** BEGIN **

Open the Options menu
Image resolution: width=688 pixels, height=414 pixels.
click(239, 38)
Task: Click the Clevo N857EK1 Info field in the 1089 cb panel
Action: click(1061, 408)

** END **

-- GOAL OF THE EXERCISE --
Write out the rows above again, substituting "Settings" for "Options" and leaving everything else unchanged.

-- TASK OUTPUT --
Open the Settings menu
Image resolution: width=688 pixels, height=414 pixels.
click(239, 38)
Task: Click the Clevo N857EK1 Info field in the 1089 cb panel
Action: click(1061, 408)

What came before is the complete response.